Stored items
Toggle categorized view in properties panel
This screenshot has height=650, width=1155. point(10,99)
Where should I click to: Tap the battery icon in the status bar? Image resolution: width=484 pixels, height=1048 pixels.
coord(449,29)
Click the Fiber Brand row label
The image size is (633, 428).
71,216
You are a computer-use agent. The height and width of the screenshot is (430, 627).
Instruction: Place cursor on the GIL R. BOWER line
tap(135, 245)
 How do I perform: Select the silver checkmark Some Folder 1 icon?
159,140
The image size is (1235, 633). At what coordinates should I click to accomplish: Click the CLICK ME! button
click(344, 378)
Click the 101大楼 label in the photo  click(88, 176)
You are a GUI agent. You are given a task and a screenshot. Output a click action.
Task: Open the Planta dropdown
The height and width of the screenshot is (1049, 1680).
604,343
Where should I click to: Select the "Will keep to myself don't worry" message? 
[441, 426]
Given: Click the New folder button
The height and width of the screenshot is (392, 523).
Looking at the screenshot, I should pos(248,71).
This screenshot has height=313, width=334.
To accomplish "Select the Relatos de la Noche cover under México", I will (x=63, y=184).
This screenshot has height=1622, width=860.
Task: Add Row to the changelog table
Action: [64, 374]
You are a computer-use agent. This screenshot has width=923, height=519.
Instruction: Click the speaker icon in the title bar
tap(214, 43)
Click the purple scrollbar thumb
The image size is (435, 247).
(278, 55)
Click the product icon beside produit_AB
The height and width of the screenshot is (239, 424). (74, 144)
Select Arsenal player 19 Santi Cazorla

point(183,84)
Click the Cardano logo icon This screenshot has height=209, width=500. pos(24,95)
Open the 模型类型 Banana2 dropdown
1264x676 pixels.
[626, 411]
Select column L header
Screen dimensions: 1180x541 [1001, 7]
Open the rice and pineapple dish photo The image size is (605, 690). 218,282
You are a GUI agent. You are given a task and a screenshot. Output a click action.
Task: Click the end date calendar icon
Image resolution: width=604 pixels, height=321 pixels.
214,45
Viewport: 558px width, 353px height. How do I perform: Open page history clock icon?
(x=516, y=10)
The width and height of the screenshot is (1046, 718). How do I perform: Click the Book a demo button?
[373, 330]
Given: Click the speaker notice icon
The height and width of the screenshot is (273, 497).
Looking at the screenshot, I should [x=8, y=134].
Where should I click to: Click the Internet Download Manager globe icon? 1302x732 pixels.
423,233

Activity: Looking at the entries, work out how many lines include the word "agent" and give the number by itself.

Expected answer: 4